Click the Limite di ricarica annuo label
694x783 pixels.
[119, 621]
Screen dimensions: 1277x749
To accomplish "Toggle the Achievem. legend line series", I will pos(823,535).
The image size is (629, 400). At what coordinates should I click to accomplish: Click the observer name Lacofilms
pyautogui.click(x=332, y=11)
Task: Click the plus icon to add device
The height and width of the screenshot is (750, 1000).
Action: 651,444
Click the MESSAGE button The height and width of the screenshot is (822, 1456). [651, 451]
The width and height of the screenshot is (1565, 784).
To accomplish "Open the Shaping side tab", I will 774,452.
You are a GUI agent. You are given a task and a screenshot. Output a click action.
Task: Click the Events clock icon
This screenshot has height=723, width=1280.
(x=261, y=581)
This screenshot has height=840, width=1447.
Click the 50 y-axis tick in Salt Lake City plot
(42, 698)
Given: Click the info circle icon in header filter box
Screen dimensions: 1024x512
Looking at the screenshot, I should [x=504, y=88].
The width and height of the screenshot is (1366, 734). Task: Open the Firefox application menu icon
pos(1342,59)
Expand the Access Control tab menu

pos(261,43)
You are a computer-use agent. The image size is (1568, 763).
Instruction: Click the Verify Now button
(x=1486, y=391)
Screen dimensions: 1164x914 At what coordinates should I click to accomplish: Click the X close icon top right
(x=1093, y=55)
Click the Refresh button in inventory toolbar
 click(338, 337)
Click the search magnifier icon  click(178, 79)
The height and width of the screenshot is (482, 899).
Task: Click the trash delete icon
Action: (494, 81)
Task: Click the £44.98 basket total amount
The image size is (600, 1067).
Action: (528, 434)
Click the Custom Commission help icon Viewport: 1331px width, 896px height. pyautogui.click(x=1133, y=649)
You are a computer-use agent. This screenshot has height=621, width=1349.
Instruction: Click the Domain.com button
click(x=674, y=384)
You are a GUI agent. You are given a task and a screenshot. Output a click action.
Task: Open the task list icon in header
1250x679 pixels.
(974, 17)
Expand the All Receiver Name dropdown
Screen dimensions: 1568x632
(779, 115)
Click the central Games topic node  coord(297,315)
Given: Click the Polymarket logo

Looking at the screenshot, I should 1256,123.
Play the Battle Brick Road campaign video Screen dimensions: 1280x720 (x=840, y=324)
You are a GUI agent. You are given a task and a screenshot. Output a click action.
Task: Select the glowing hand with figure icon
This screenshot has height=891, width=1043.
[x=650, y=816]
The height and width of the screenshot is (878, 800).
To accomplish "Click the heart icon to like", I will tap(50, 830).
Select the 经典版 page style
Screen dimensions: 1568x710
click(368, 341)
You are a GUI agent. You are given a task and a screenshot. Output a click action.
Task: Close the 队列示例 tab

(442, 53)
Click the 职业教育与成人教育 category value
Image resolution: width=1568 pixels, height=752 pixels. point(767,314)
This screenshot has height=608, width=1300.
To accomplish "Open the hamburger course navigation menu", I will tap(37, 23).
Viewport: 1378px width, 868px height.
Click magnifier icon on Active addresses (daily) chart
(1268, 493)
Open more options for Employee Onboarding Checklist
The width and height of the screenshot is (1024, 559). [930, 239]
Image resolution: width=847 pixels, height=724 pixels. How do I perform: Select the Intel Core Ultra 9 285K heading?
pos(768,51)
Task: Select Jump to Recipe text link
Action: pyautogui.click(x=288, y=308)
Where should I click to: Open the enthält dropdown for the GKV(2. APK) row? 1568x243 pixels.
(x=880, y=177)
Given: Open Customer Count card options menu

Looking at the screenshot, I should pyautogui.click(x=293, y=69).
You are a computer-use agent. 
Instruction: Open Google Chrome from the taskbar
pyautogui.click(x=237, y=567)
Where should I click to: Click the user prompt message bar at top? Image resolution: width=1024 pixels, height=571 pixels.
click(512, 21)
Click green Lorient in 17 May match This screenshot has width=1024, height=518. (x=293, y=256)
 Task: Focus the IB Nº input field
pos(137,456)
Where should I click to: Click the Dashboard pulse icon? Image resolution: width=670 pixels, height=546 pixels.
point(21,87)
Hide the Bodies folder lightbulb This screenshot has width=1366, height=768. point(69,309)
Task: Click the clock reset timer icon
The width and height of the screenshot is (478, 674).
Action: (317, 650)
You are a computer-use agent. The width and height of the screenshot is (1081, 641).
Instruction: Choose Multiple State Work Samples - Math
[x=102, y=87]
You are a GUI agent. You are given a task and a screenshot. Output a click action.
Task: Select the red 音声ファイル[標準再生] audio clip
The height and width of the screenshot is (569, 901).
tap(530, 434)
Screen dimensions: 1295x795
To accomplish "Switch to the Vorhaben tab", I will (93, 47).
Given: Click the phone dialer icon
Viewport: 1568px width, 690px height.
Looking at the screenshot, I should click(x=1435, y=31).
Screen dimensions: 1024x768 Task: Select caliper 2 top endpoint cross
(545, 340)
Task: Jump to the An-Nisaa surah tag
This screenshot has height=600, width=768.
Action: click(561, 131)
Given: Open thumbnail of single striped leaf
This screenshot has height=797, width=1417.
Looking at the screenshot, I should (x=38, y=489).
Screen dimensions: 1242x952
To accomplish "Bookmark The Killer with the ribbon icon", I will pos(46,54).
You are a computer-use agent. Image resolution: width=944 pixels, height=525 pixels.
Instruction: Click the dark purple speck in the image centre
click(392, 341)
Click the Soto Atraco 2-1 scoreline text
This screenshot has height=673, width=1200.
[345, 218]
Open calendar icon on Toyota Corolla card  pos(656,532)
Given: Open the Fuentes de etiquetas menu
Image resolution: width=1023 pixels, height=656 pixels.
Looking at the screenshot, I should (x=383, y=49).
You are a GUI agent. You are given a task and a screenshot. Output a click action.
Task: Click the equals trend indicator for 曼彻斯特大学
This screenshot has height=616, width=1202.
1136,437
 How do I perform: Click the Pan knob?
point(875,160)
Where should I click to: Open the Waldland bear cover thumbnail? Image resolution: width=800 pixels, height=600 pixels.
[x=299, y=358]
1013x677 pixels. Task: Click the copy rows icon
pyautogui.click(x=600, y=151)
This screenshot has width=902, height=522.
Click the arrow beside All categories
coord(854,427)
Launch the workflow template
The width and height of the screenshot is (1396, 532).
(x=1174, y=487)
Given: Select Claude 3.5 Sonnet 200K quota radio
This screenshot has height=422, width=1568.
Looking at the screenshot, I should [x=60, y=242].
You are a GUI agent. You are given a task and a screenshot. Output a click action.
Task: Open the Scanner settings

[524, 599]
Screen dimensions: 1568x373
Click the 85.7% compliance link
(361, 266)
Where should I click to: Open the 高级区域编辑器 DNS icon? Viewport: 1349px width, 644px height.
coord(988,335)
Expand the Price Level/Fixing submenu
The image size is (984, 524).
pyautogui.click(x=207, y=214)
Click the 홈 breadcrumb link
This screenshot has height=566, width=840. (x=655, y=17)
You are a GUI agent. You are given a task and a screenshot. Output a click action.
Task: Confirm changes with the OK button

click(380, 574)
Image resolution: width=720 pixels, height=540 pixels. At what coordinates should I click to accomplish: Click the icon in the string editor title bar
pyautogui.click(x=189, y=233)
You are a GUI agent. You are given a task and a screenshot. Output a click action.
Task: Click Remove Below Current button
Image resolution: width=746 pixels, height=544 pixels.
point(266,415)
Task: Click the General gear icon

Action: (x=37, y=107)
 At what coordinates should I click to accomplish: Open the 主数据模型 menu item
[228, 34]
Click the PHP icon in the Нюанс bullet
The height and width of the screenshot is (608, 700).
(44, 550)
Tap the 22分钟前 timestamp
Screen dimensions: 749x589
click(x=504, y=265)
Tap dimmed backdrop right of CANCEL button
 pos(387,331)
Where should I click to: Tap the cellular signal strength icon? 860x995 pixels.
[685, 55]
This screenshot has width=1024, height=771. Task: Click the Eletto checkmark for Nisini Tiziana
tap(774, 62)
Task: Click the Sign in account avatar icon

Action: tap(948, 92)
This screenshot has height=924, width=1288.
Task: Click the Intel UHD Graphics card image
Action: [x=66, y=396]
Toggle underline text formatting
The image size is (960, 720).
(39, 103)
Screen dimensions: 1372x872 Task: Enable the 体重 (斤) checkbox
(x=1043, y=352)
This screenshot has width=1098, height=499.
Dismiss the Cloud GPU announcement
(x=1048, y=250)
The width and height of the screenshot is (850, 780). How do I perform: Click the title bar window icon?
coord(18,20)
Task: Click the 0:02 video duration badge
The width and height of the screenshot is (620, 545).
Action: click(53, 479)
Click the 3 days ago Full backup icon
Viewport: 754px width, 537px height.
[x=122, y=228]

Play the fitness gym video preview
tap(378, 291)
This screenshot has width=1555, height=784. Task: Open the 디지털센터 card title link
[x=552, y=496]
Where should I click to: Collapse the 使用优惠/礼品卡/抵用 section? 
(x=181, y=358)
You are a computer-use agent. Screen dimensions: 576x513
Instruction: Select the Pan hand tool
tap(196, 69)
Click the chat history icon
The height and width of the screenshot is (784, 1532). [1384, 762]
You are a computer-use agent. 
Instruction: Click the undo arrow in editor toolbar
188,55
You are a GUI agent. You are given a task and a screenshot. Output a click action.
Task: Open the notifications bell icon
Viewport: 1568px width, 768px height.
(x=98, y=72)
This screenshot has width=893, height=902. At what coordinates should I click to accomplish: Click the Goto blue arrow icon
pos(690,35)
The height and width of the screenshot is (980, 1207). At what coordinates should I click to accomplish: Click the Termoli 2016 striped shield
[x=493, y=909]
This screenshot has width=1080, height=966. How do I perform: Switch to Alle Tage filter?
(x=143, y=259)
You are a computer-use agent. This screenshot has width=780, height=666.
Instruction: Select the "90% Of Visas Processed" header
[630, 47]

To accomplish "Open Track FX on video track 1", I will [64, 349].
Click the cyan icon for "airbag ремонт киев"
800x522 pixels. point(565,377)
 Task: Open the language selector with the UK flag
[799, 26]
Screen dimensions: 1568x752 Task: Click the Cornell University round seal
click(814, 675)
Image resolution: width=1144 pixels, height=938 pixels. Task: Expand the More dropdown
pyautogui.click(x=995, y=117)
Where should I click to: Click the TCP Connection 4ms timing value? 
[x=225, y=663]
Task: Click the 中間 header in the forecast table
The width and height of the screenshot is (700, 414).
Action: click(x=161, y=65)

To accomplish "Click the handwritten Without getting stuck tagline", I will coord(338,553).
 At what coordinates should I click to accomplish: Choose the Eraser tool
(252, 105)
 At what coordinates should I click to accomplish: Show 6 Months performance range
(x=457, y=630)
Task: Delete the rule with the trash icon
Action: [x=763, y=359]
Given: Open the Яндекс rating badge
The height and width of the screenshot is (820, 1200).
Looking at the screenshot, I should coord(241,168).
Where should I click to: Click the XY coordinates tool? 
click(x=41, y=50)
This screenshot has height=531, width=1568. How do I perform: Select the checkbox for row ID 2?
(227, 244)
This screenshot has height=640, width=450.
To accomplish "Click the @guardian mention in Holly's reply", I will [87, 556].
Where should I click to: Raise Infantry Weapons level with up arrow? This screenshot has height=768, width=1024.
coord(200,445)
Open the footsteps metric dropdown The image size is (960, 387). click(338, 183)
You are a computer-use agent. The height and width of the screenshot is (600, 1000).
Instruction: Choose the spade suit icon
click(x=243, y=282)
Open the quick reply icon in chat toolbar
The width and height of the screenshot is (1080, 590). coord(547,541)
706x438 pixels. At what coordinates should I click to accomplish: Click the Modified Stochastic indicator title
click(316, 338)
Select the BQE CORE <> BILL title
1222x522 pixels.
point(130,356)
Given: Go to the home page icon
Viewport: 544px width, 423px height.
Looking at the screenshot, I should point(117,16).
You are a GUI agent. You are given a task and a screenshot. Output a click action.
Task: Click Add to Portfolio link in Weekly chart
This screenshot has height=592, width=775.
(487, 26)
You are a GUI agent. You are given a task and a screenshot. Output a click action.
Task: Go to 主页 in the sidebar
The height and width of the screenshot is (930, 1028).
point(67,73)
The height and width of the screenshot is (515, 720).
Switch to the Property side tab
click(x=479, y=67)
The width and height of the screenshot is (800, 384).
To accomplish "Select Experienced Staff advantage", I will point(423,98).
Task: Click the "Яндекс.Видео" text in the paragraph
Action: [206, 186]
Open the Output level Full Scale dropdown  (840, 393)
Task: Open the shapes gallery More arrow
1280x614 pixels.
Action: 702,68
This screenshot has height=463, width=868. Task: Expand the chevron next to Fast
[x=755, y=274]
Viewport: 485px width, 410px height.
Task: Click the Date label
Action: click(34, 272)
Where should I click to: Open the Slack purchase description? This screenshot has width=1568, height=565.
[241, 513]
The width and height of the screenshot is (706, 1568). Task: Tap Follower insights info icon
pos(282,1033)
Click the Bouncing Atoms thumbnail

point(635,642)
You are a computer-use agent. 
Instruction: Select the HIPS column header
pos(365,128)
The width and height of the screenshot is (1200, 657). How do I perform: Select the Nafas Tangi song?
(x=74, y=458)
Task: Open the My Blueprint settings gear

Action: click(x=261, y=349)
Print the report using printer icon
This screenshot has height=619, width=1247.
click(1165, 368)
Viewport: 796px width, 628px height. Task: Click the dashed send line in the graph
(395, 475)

▶ [EXERCISE DETAILS]
The response must repeat exactly the lines from the top of the material through the line containing "Task: Click the £44.98 basket total amount", both included, with no other output.

▶ [ANSWER TO THIS EXERCISE]
Click the Limite di ricarica annuo label
694x783 pixels.
[119, 621]
Screen dimensions: 1277x749
To accomplish "Toggle the Achievem. legend line series", I will pos(823,535).
The image size is (629, 400). At what coordinates should I click to accomplish: Click the observer name Lacofilms
pyautogui.click(x=332, y=11)
Task: Click the plus icon to add device
The height and width of the screenshot is (750, 1000).
Action: 651,444
Click the MESSAGE button The height and width of the screenshot is (822, 1456). [651, 451]
The width and height of the screenshot is (1565, 784).
To accomplish "Open the Shaping side tab", I will 774,452.
You are a GUI agent. You are given a task and a screenshot. Output a click action.
Task: Click the Events clock icon
This screenshot has height=723, width=1280.
(x=261, y=581)
This screenshot has height=840, width=1447.
Click the 50 y-axis tick in Salt Lake City plot
(42, 698)
Given: Click the info circle icon in header filter box
Screen dimensions: 1024x512
Looking at the screenshot, I should [x=504, y=88].
The width and height of the screenshot is (1366, 734). Task: Open the Firefox application menu icon
pos(1342,59)
Expand the Access Control tab menu

pos(261,43)
You are a computer-use agent. The image size is (1568, 763).
Instruction: Click the Verify Now button
(x=1486, y=391)
Screen dimensions: 1164x914 At what coordinates should I click to accomplish: Click the X close icon top right
(x=1093, y=55)
Click the Refresh button in inventory toolbar
 click(338, 337)
Click the search magnifier icon  click(178, 79)
The height and width of the screenshot is (482, 899).
Task: Click the trash delete icon
Action: (494, 81)
Task: Click the £44.98 basket total amount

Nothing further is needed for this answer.